Endpoint Detection and Response (EDR) Solutions:
EDR tools monitor suspicious processes, registry changes, and command-line executions (e.g., certutil) associated with certificate installations.
Network Traffic Analysis:
Network monitoring tools and Intrusion Detection Systems (IDS) can detect unusual SSL/TLS sessions, certificate anomalies, or unexpected certificate authorities used in encrypted communication.
File Integrity Monitoring (FIM):
FIM solutions detect unauthorized changes to certificate store files or configuration files that define trusted certificates.
Indicators of compromise (IoCs) may include:
Unrecognized or suspicious root certificate fingerprints (hashes).
Certificates issued by unknown or unusual certificate authorities.
Suspicious registry modifications under certificate-related registry keys.
Unexpected use of certificate management utilities (certutil.exe, openssl, etc.).
Detecting unauthorized root certificate installations is crucial due to the severe potential impacts on systems, networks, and organizational security:
Compromise of Encrypted Communications:
Attackers intercept, decrypt, and manipulate SSL/TLS-encrypted communications, leading to data breaches and loss of confidentiality.
Credential Theft and Identity Impersonation:
Intercepted credentials enable attackers to escalate privileges, perform lateral movement, and gain persistent access.
Undermining Security Controls:
Malicious root certificates allow attackers to bypass endpoint security tools, detection mechanisms, and secure communication protocols.
Long-term Espionage and Surveillance:
Persistent monitoring of encrypted communications facilitates long-term espionage, intellectual property theft, and surveillance.

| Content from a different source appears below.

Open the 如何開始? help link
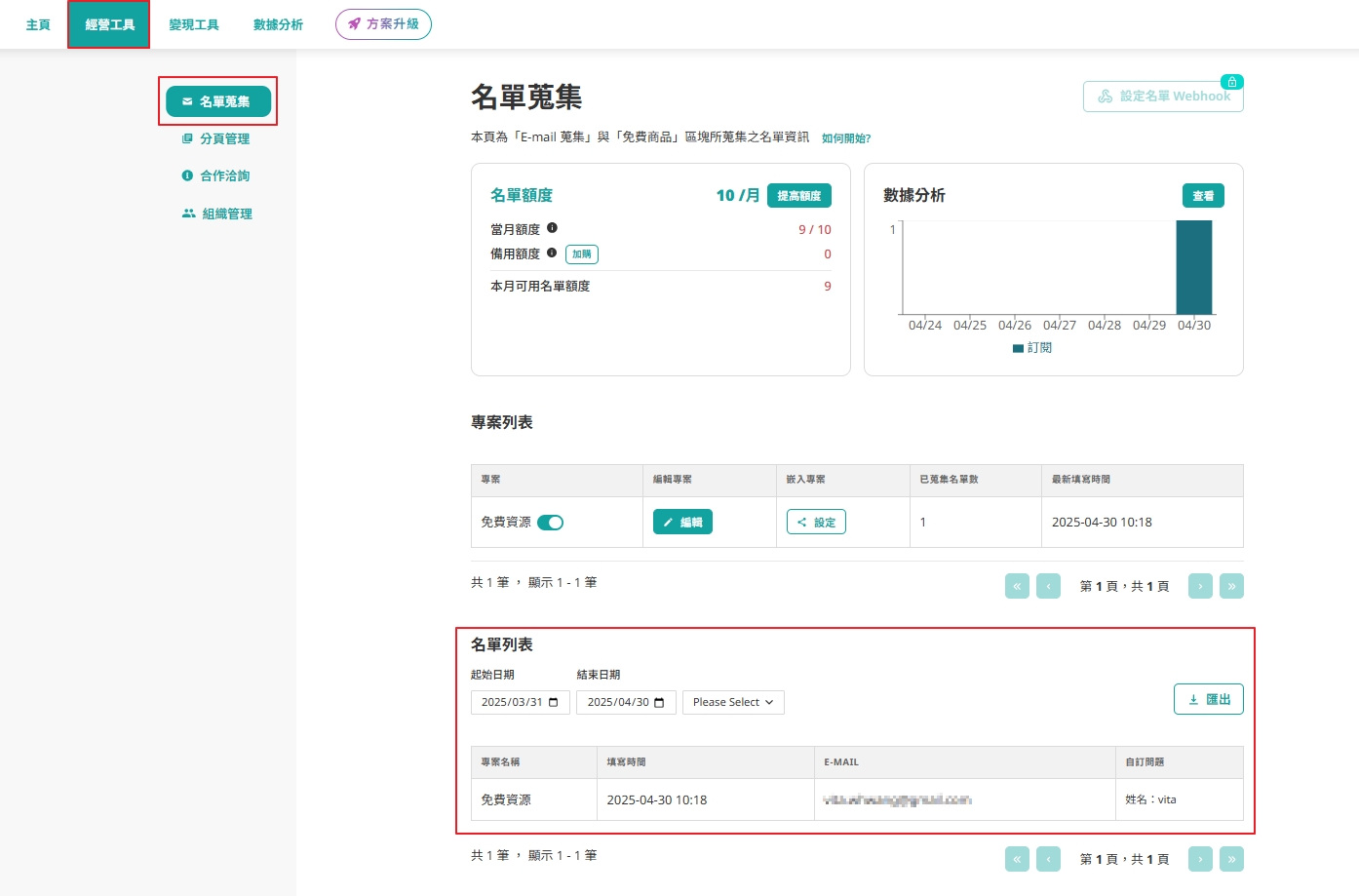tap(846, 138)
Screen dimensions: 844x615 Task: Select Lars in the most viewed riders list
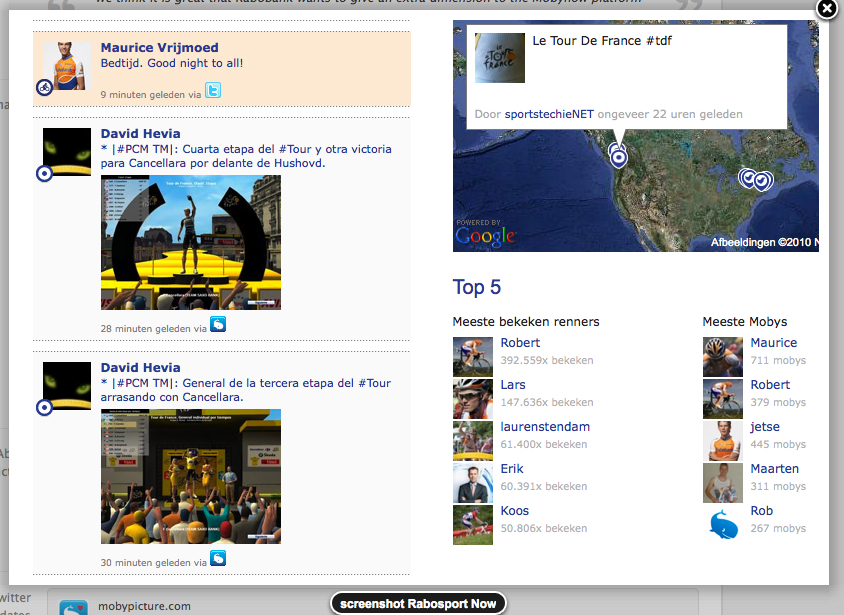(513, 385)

Reputational and Compliance Risks:
Failure to detect unauthorized certificates can lead to compliance violations, regulatory penalties, and reputational damage.
Early detection helps organizations rapidly respond, remediate, and minimize the potential damage, maintaining trust and security in digital communications.

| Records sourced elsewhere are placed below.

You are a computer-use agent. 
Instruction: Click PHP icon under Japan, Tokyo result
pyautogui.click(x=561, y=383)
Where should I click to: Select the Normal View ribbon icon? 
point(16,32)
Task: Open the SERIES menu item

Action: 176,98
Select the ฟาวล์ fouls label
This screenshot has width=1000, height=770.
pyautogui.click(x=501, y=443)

Real-world examples demonstrating the use of unauthorized root certificate installation include:
Superfish Incident (Lenovo, 2015):
Lenovo pre-installed software called Superfish VisualDiscovery on laptops, which installed a self-signed root certificate, enabling interception and decryption of HTTPS traffic.
Impact: Users were exposed to MITM attacks, credential theft, and privacy violations.
Dell eDellRoot Certificate Incident (2015):
Dell shipped laptops with a pre-installed root certificate named "eDellRoot," allowing attackers to intercept HTTPS traffic.
Impact: Users vulnerable to MITM attacks, credential theft, and potential data compromise.
Kazakhstan Government MITM Attack (2019):
The government of Kazakhstan required citizens to install a root certificate issued by the state, enabling interception and monitoring of encrypted HTTPS traffic.
Impact: Surveillance, privacy violations, and potential data harvesting.
APT Threat Actors (State-sponsored espionage):
Advanced Persistent Threat (APT) groups frequently deploy unauthorized root certificates as part of espionage campaigns, enabling long-term interception of sensitive communications.
Impact: Intellectual property theft, espionage, and persistent compromise of targeted organizations.
Corporate Espionage and Insider Threats:
Malicious insiders or corporate espionage actors install unauthorized certificates to intercept sensitive internal communications and exfiltrate confidential data.
Impact: Loss of proprietary information, business disruption, and financial damages.
In each scenario, adversaries leveraged unauthorized root certificates to compromise encrypted communications, highlighting the importance of proactive detection, monitoring, and remediation strategies.